_Directions_.
Copy everything from the line containing "Given: Click the 弥补以前年度亏损 input field" down to the line containing "will (x=1279, y=589).", keeping both of those lines.

_Excerpted data_.
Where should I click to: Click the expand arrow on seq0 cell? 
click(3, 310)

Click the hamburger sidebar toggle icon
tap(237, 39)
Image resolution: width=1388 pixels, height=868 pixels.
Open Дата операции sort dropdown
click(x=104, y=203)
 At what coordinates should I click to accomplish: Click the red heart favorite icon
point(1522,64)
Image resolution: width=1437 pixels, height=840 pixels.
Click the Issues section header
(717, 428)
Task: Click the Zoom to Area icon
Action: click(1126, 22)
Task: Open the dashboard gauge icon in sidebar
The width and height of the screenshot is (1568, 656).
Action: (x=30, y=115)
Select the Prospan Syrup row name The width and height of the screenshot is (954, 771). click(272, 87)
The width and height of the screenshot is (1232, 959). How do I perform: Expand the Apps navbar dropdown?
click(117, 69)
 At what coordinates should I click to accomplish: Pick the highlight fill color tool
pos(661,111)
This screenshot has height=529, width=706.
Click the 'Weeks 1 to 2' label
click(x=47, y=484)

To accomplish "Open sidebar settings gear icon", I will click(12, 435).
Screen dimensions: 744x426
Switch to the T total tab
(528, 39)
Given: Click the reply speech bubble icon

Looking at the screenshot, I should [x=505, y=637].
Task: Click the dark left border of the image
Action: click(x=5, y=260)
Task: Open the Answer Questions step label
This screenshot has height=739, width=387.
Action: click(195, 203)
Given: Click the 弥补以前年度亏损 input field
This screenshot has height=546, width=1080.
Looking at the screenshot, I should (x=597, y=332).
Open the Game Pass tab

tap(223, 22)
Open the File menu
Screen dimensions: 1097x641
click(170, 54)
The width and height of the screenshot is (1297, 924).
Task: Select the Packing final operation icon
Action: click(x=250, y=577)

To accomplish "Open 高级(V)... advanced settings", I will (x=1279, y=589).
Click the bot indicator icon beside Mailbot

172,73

_Written answer_.
Given: Click the 弥补以前年度亏损 input field
This screenshot has height=546, width=1080.
Looking at the screenshot, I should (x=597, y=332).
Open the Game Pass tab

tap(223, 22)
Open the File menu
Screen dimensions: 1097x641
click(170, 54)
The width and height of the screenshot is (1297, 924).
Task: Select the Packing final operation icon
Action: click(x=250, y=577)

To accomplish "Open 高级(V)... advanced settings", I will (x=1279, y=589).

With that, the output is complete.